> _Work task_:
What is printed must match, line for line, the records from their first line through the line containing "The width and", with pictures left out.

(Collected data entries)
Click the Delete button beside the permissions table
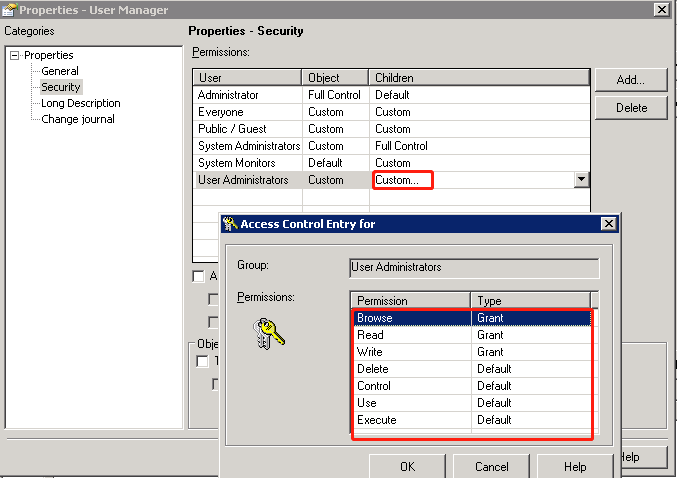Image resolution: width=677 pixels, height=478 pixels. coord(630,108)
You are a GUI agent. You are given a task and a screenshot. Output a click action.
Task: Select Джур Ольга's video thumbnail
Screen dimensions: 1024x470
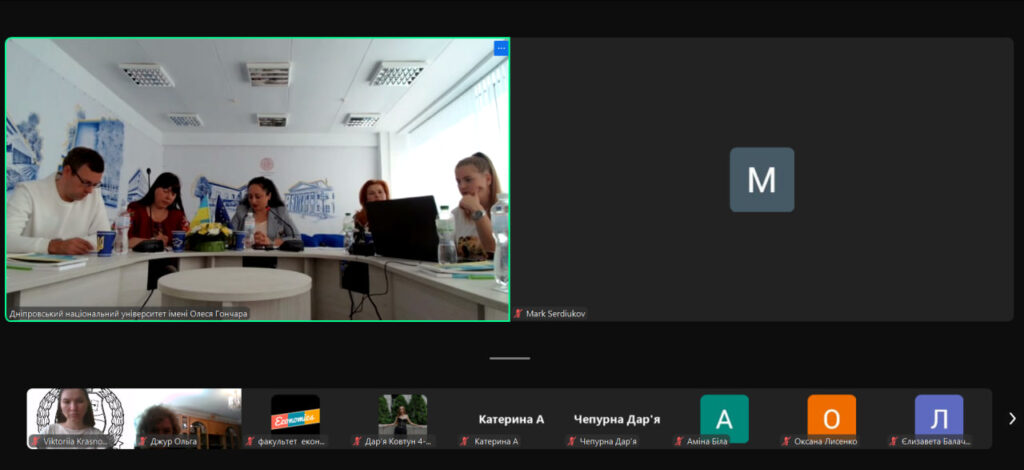(x=188, y=412)
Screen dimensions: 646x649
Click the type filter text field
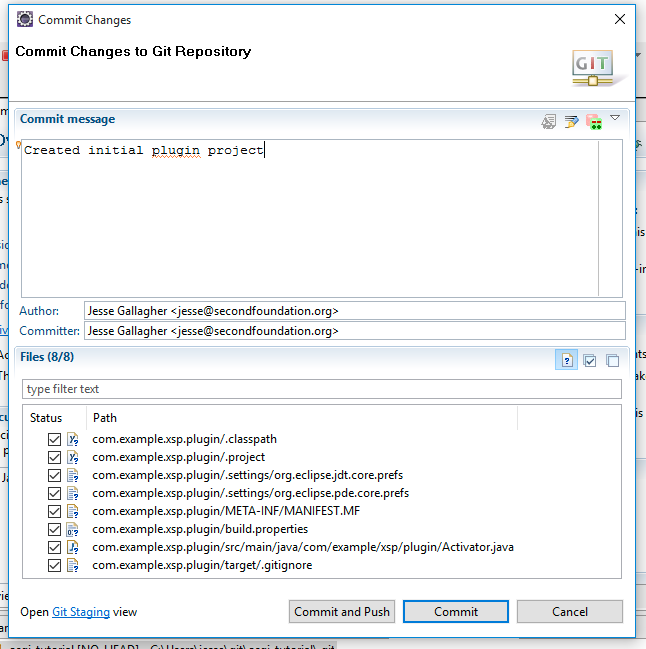pos(321,389)
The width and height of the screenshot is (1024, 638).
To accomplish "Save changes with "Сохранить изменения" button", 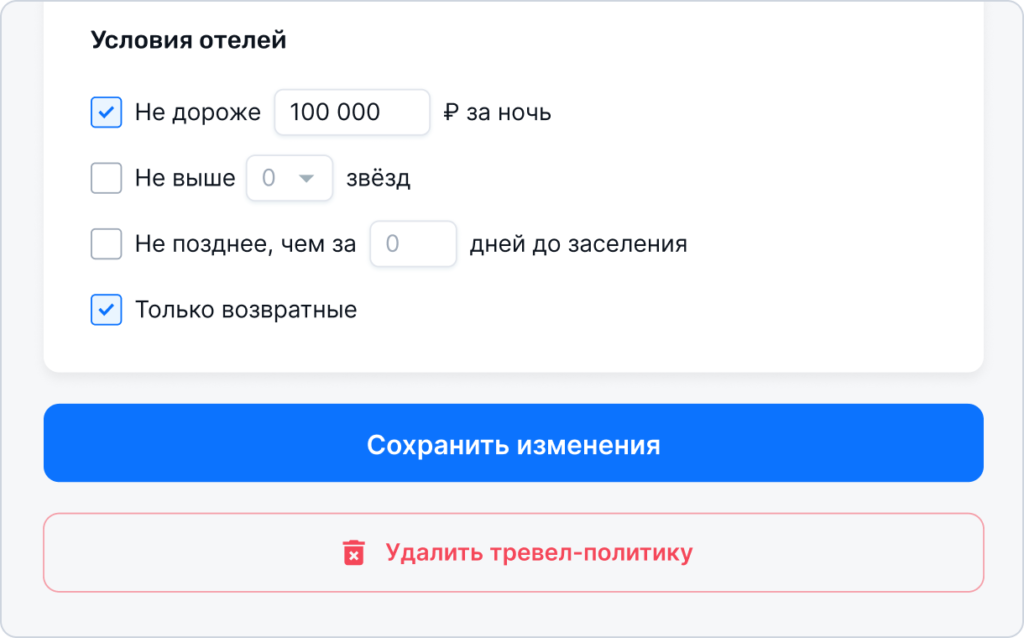I will pyautogui.click(x=513, y=443).
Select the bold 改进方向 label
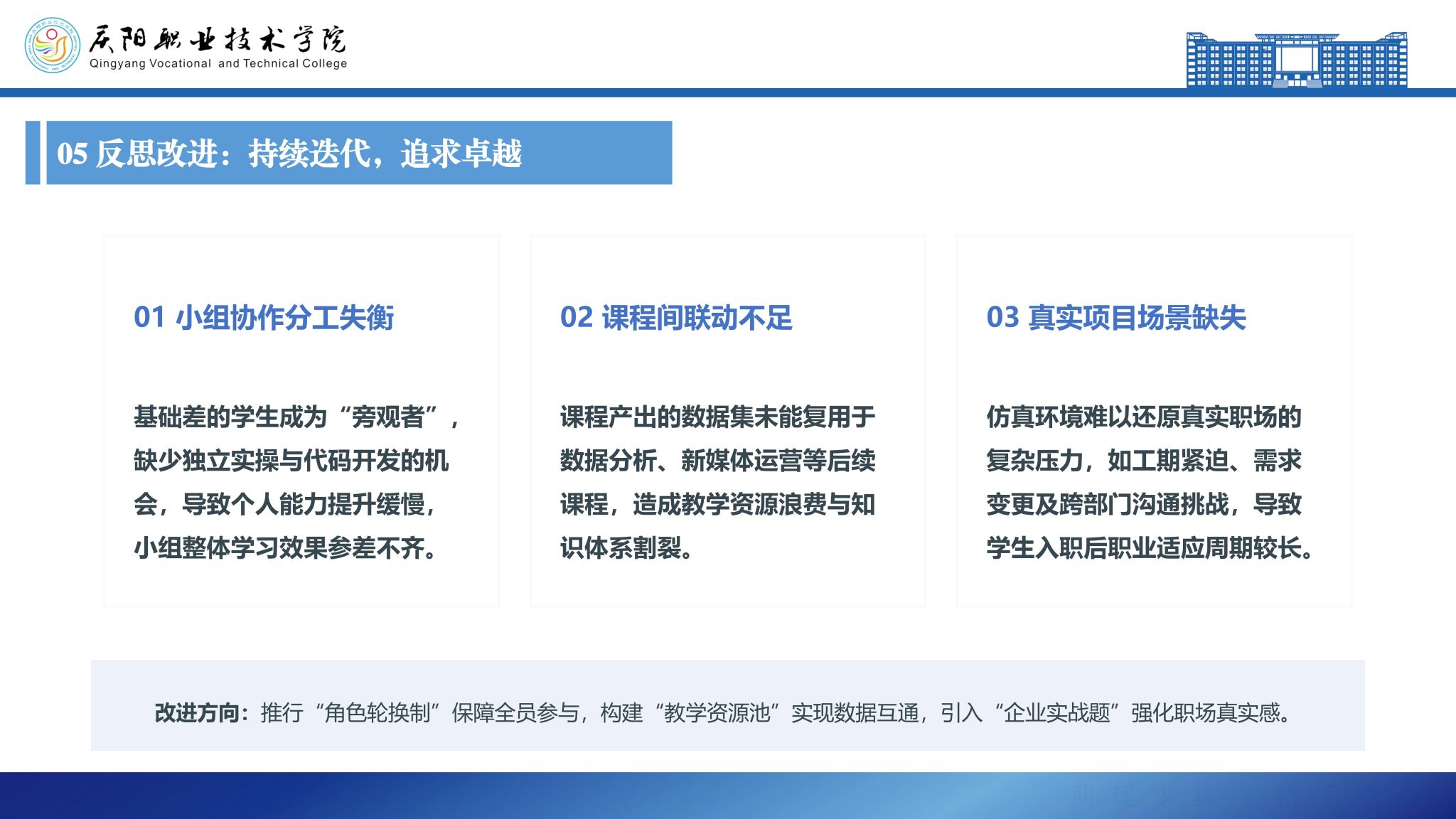This screenshot has width=1456, height=819. point(202,712)
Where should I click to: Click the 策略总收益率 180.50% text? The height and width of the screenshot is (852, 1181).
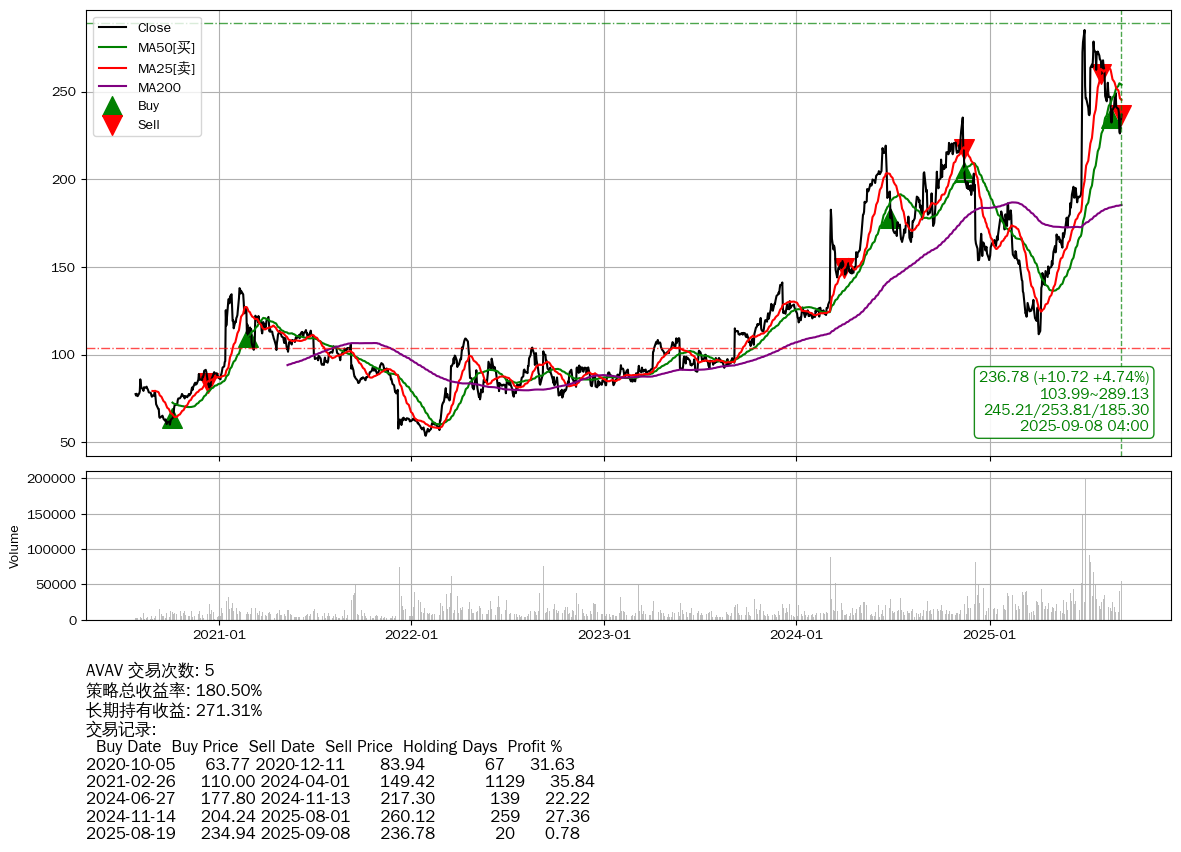174,690
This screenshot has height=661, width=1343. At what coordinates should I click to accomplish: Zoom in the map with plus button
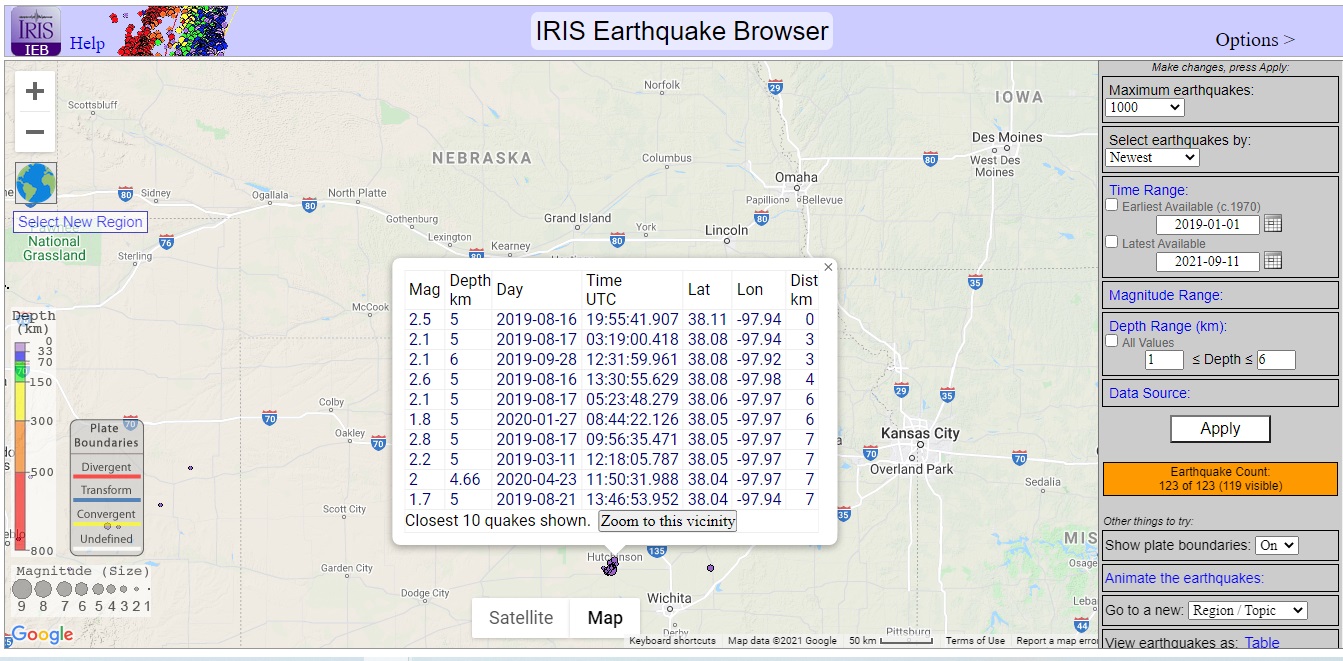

> _Solution_:
Click the Delete button beside the permissions table
Image resolution: width=677 pixels, height=478 pixels. coord(630,108)
You are a GUI agent. You are given a task and a screenshot. Output a click action.
Task: Select Джур Ольга's video thumbnail
Screen dimensions: 1024x470
(x=188, y=412)
Screen dimensions: 646x649
Click the type filter text field
pos(321,389)
The width and height of the screenshot is (1024, 638).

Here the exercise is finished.